Elon Musk, une figure qui cristallise les inquiétudes

L'implication toute particulière d'Elon Musk dans la campagne de Donald Trump soulève aussi de nombreuses inquiétudes. Le propriétaire de X a disséminé beaucoup de désinformation, de contenus douteux et contestables sur son réseau social en faveur du républicain. Durant son discours de victoire, Donald Trump a d'ailleurs évoqué pendant plusieurs minutes le milliardaire ultra-conservateur.

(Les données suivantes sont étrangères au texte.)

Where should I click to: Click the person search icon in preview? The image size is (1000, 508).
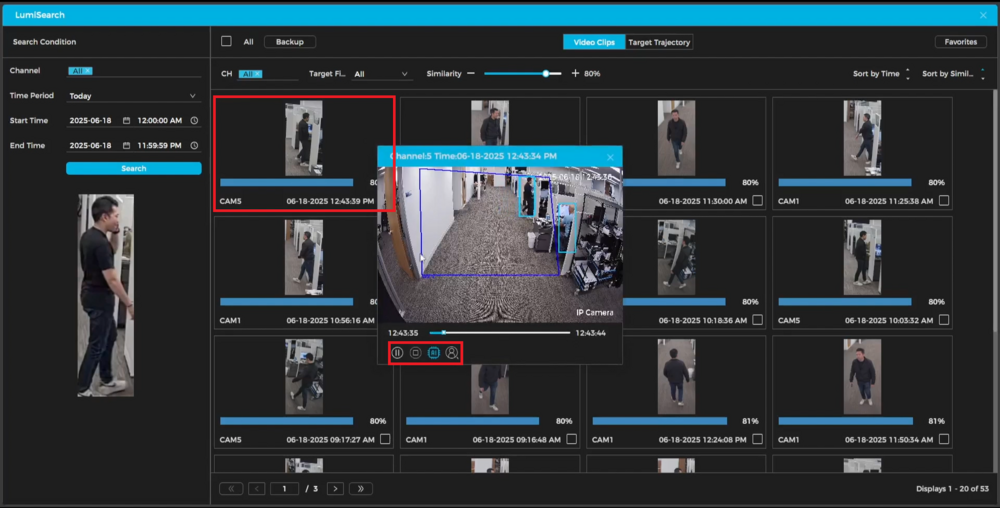pos(452,353)
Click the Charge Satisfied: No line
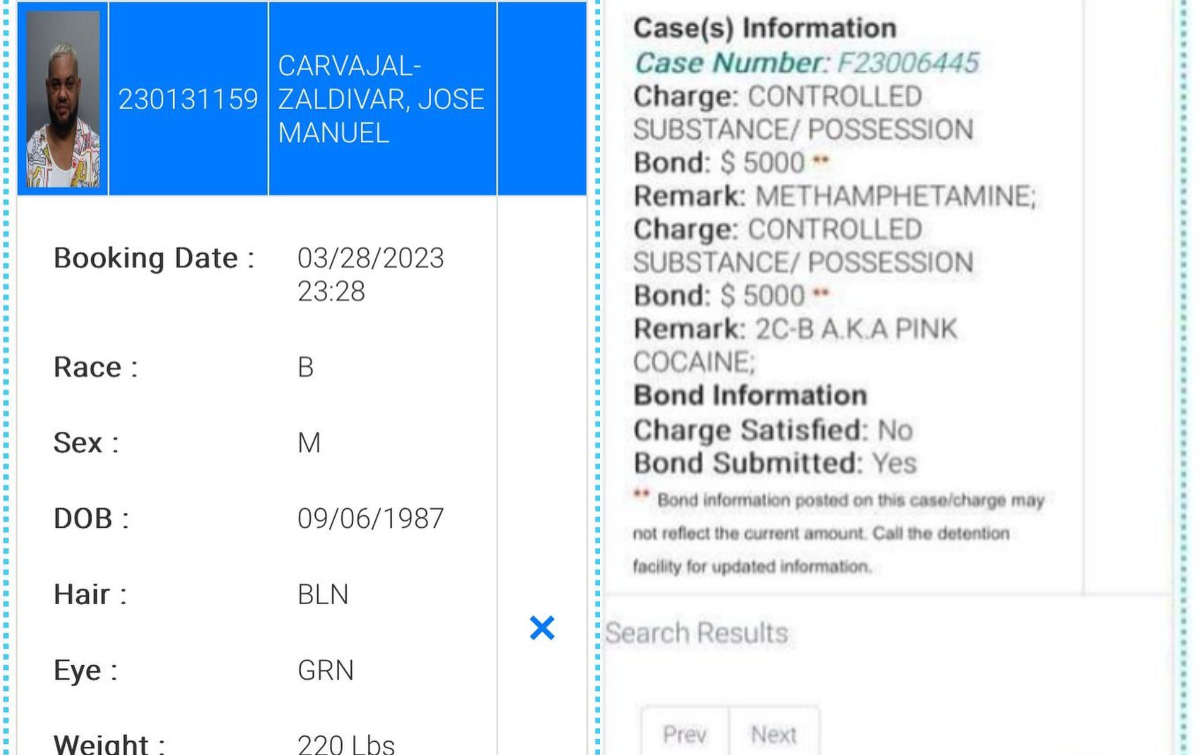 (x=773, y=430)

"On peut s'interroger sur le rôle qu'il pourrait jouer à l'avenir", note Mathilde Philip-Gay. "Elon Musk, c'est plusieurs projets qui nécessitent des autorisations fédérales, notamment SpaceX ou encore un projet de puce implantée dans le cerveau. Donc c'est quelqu'un qui dépend de l'autorité fédérale pour ses affaires, et qui est en situation très claire de conflit d'intérêt."

"Retour vers le futur"

Le cas d'Elon Musk pose plus largement la question du pouvoir immense du secteur privé sur la politique, alors que la perméabilité et l'opacité entre ces deux mondes ont rarement semblé aussi grande. "Ça raconte l'interpénétration très forte des intérêts privés et du gouvernement, qui obéit finalement plus aux intérêts privés qu'à l'intérêt général", commente Charlotte Recoquillon.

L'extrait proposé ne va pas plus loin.